Era novembro quando ele chegou. Exatamente vinte de novembro de 1971. Eu estava com dezesseis anos e achava que o Junior seria o unico homem de toda a minha vida. Bobagem! O fato de estarmos transando havia um ano nao significava muito, e significou menos ainda quando o Rafa veio morar là em casa naquele novembro sufocante.
Longe do orfao choroso que eu esperava, vi chegar ate nossa casa um cara de dezoito anos, alourado, olhos castanhos, jeito de moleque levado. Para quem havia perdido os pais hà pouco tempo, ate que ele ria demais, ou talvez fosse tudo fachada, uma defesa esperta para sua dor ainda viva, jà que altas horas da noite pude ouvi-lo chorar abafado no quarto ao lado que minha mae (sua madrinha) arranjou para ele.
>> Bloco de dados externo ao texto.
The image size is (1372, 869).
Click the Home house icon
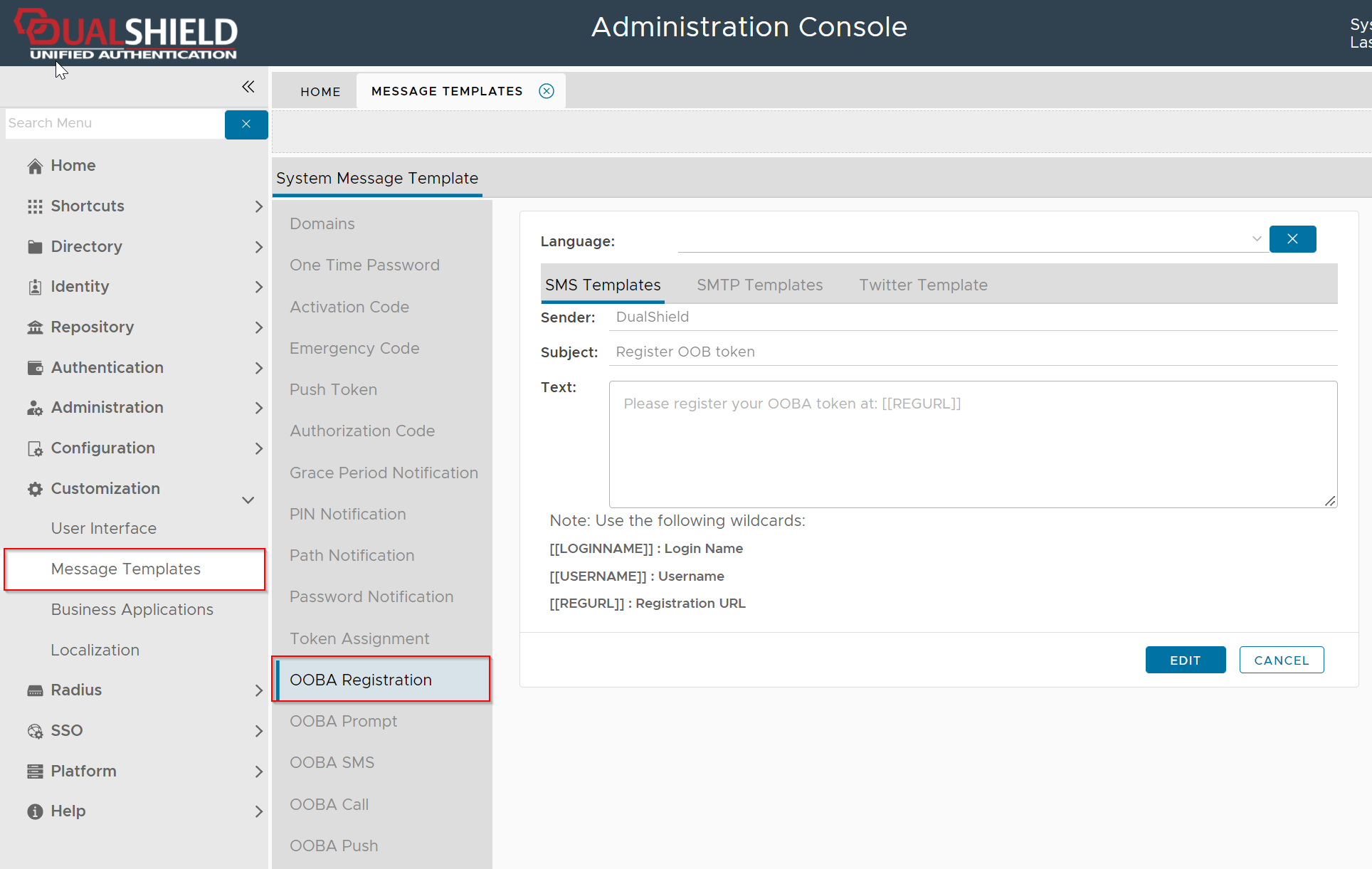pyautogui.click(x=35, y=166)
Eramos os dois filhos unicos, e agora seriamos como irmaos naquela casa. Esperavam meus pais que nos dessemos bem, falavam mesmo que costumavamos brincar juntos quando bem novinhos, em dois Natais que nossas familias partilharam. Eu nao me lembrava disso, devia ser novo demais para tal, so' sabia que depois que nos mudamos para Piracicaba, para o sitio que o papai comprou, os compadres perderam o contato. Infelizmente o acidente que vitimou os pais do Rafa veio nos juntar outra vez, de maneira dolorosa.
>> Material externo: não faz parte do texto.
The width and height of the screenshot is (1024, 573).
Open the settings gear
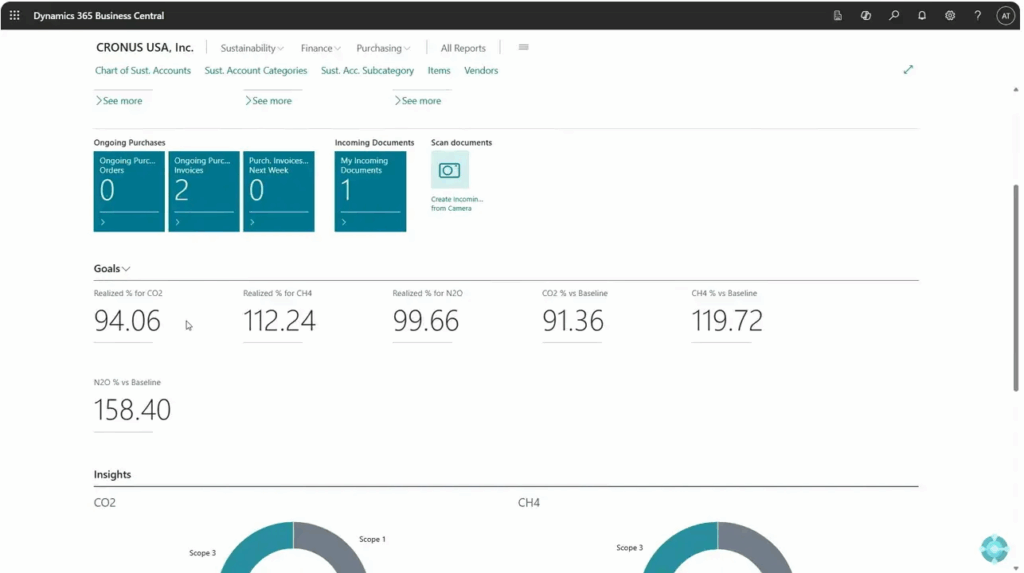(950, 15)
Ele gostava de me contar as coisas da cidade onde vivia. Ligava o tocador de discos e ouviamos os Beach Boys enquanto Rafa me falava da escola, dos amigos, do seu trabalho de meio expediente numa lojinha de calçados. Quase em silencio, eu me achava feio perto dele, magro demais, com aquele cabelo escuro e lambido caindo pelos olhos, um rosto que corava por qualquer coisinha. Com o tempo, Rafa conversava comigo deitado em minha cama, falando baixinho, calorento e sem camisa, um sorriso lento de quem se perdia nas proprias lembranças, como um homem jà velho.
- Voce jà viu o mar, Murilo? _ ele me perguntou um dia; o cheiro do seu suor invadia o quarto naquela tarde esbraseante e eu, deitado de bruços perto dele, sentia meu pau duro.
- Nunca. Voce sabe que jamais sai do Estado de S.Paulo _ respondi.
Os Beach Boys ainda rodavam na vitrolinha do Rafa. O som da decada passada era quase triste, evocava uma juventude americana bela, conservadora e heterossexual. Imaginei menininhas de vestidos com laços, apaixonadas por surfistas dourados ou almofadinhas de lambretas.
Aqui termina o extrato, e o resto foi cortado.